Motorista que dá seta é motorista bom de direção

 


Motorista que dá seta é motorista bom de direção

·       *  Celso Gagliardo

Desde os tempos em que meu tio Carlos Perez me ensinava, ainda menino, os primeiros movimentos ao volante de seu inseparável Fusca azul, chamava a atenção um pequeno dispositivo nas laterais do carro. Acionado por uma haste junto ao volante, ele se projetava para fora da carroceria indicando o lado para o qual o veículo iria seguir.

Era a velha seta, hoje substituída pelas luzes indicadoras de direção, mas com a mesma função: comunicar aos outros motoristas nossa intenção de mudar o rumo do veículo. Seja para virar, trocar de faixa, ultrapassar, sair de uma vaga, entrar em um estacionamento ou fazer um retorno, a seta continua sendo uma das formas mais simples e importantes de comunicação no trânsito.

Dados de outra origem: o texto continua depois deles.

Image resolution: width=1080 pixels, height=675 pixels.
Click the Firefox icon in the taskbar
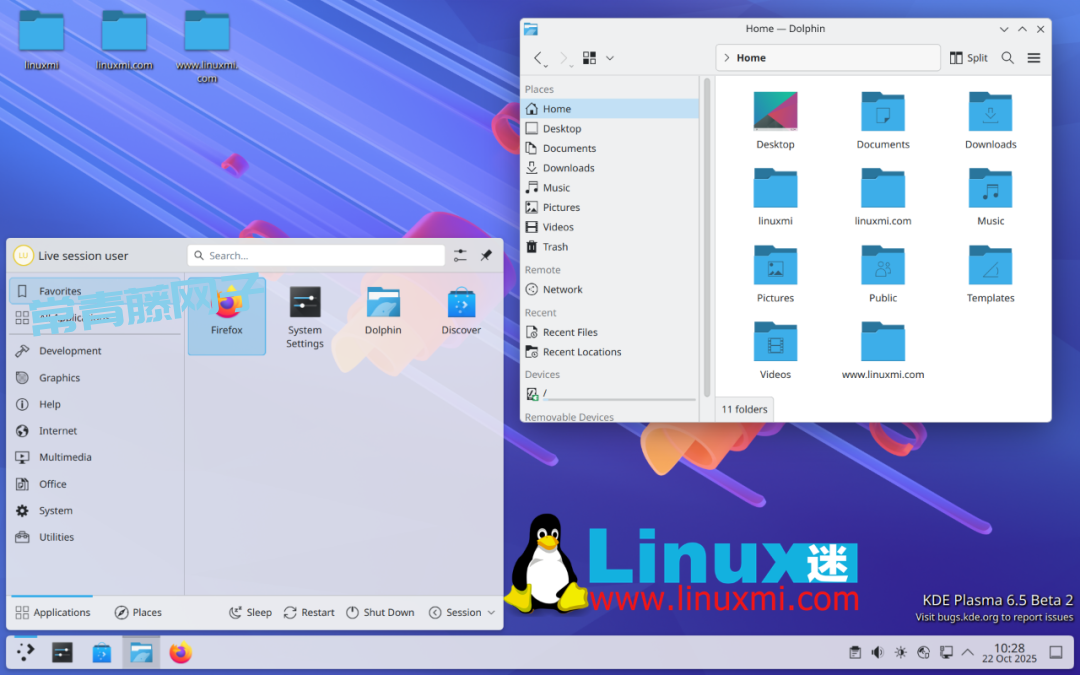180,653
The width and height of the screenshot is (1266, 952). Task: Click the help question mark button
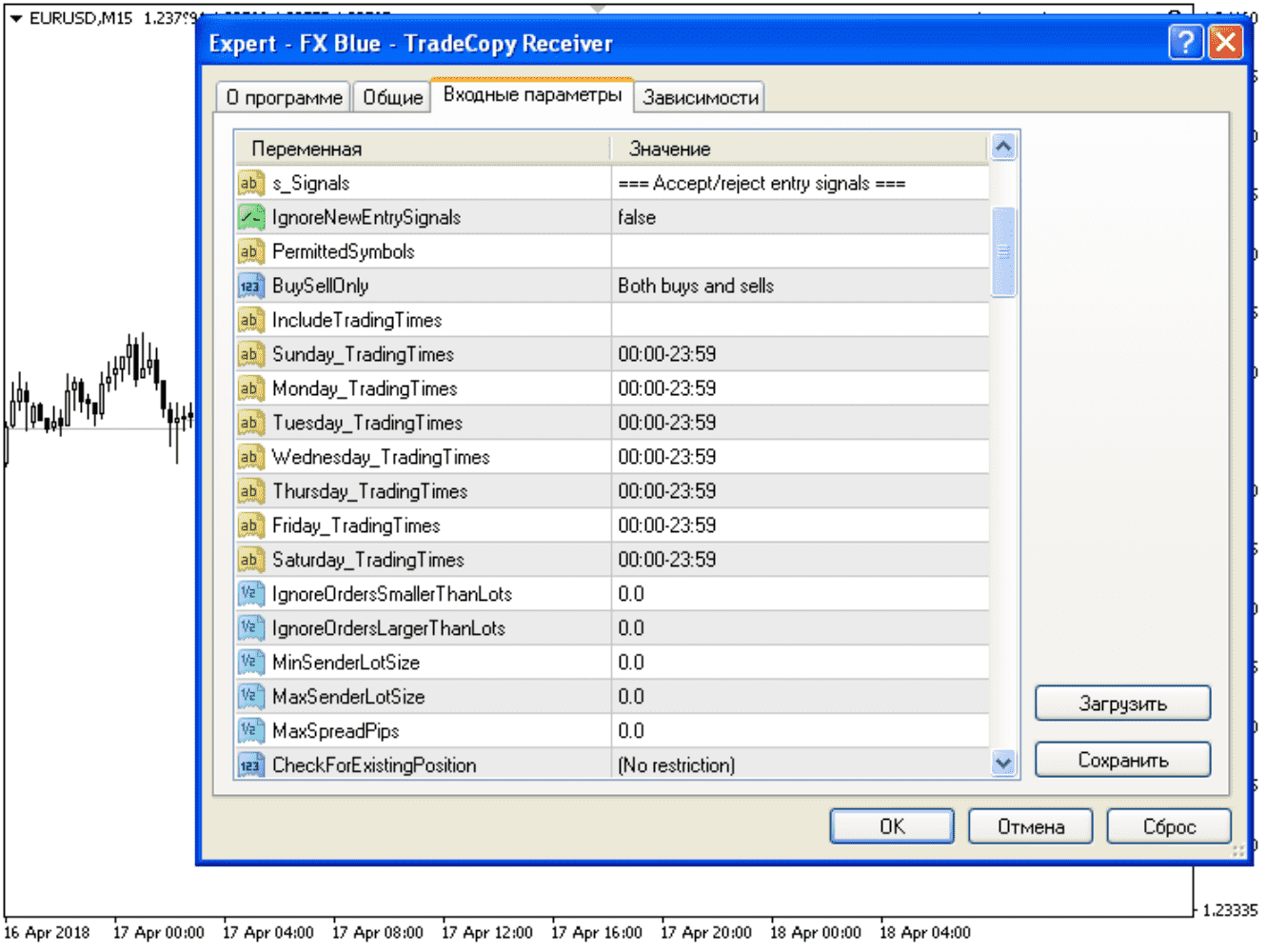(1185, 43)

Seu uso, além de obrigatório por lei, é um gesto de respeito com quem divide a via conosco. Afinal, dirigir não é apenas controlar um veículo, mas também informar aos demais o que pretendemos fazer.

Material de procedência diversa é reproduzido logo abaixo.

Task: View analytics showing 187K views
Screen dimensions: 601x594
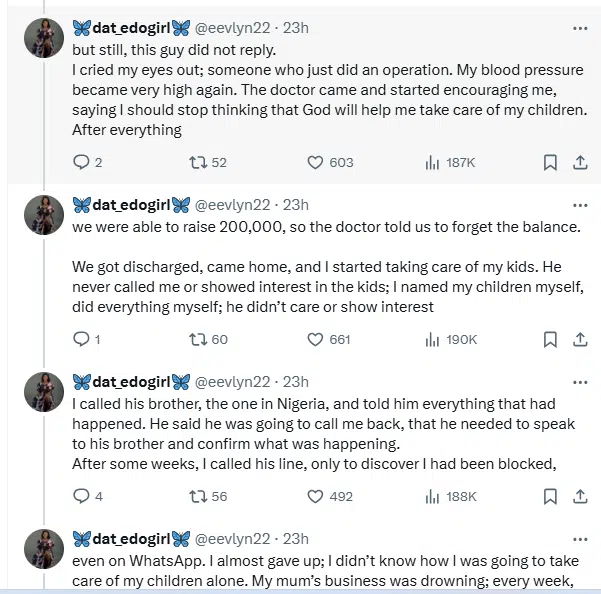Action: coord(433,162)
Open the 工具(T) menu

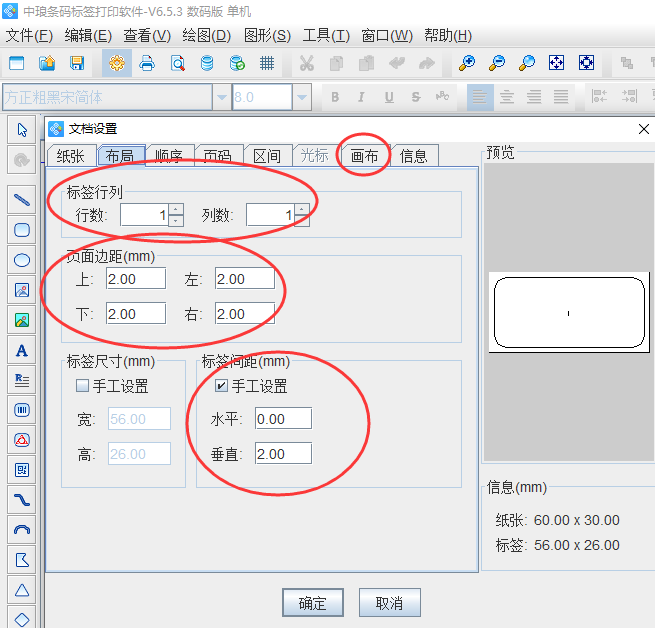click(326, 35)
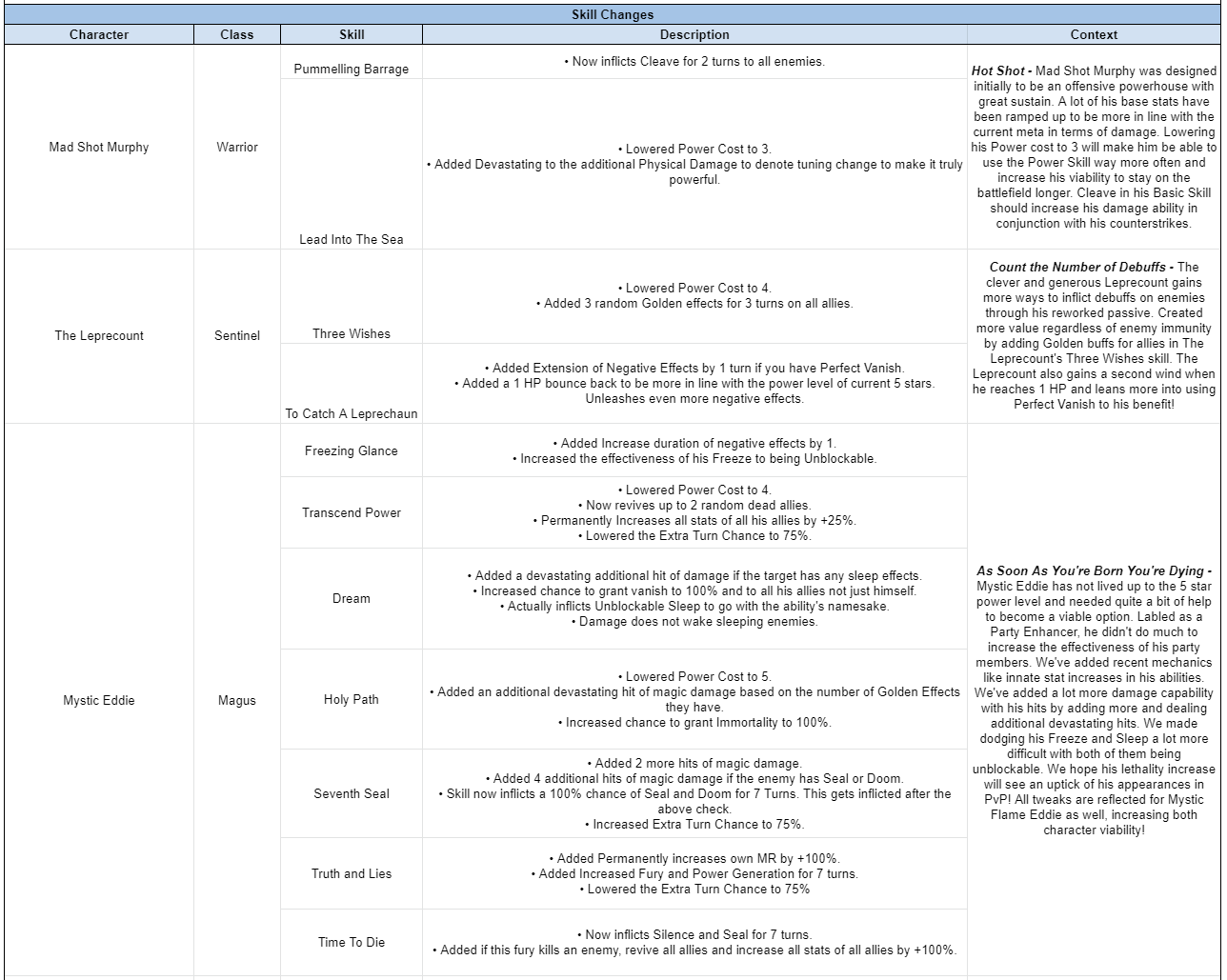Click the Time To Die skill cell
The height and width of the screenshot is (980, 1227).
pos(352,942)
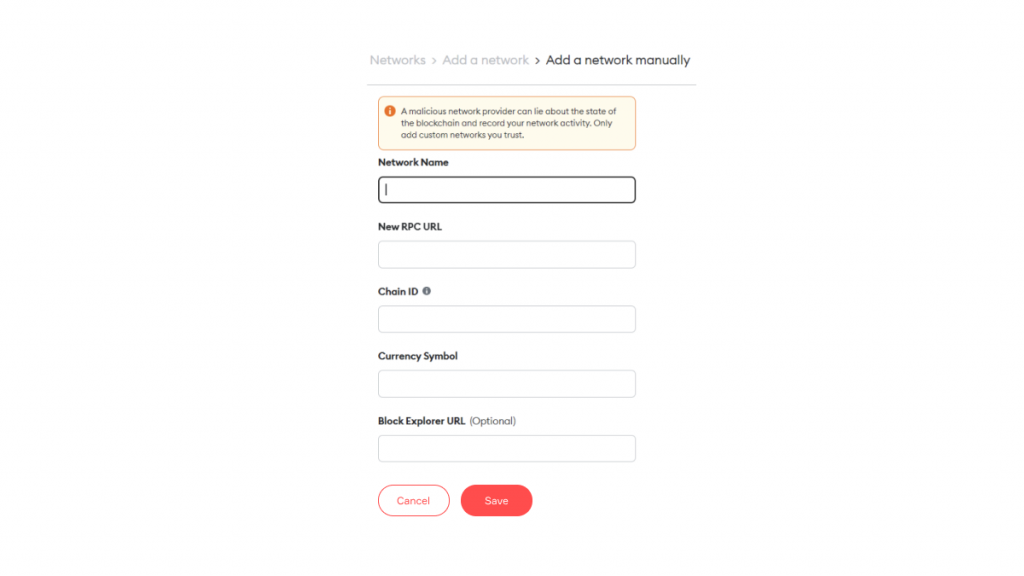
Task: Select the Add a network manually breadcrumb title
Action: (618, 60)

Pode parecer óbvio para qualquer motorista habilitado. Ainda assim, muitas vezes deixamos de acionar a seta porque acreditamos que não há ninguém por perto, que a rua está vazia ou que determinada conversão não oferece riscos.

Mas o trânsito raramente está completamente sob nosso controle. Um motociclista pode surgir de repente, um ciclista pode se aproximar ou outro veículo pode estar em um ponto que não percebemos. Nessas situações, um simples acionamento da seta faz toda a diferença.

Usá-la é mais do que cumprir uma regra: é um gesto de gentileza e colaboração. É uma forma de tornar o trânsito mais previsível e, consequentemente, mais seguro.

Nas grandes cidades isso fica ainda mais evidente. Para mudar de faixa, por exemplo, quase sempre é preciso "negociar" um espaço. A seta funciona como um pedido educado de passagem, e não é raro que um motorista atento reduza a velocidade para facilitar a manobra.

Confesso que já fui advertido por deixar de sinalizar uma conversão. O outro motorista tinha razão. Desde então, passei a criar o hábito de usar a seta sempre, mesmo quando acredito que não há ninguém por perto. Afinal, alguém mais distante também pode se beneficiar dessa informação e ajustar sua condução com mais segurança.

Seria bom se a tecnologia, hoje tão desenvolvida, pudesse criar um sistema capaz de identificar a intenção de virar à esquerda ou à direita e acionar automaticamente a seta com a antecedência necessária, da mesma forma que a luz de freio se acende toda vez que pressionamos o pedal, avisando os demais motoristas da redução de velocidade.

Pode parecer um detalhe, mas não é. Em um trânsito marcado por tantos acidentes, muitos deles graves, sinalizar corretamente cada mudança de direção é uma atitude simples que salva vidas. A seta é a maneira mais clara de comunicar nossas intenções e de permitir que todos compartilhem a via com mais segurança, respeito e tranquilidade.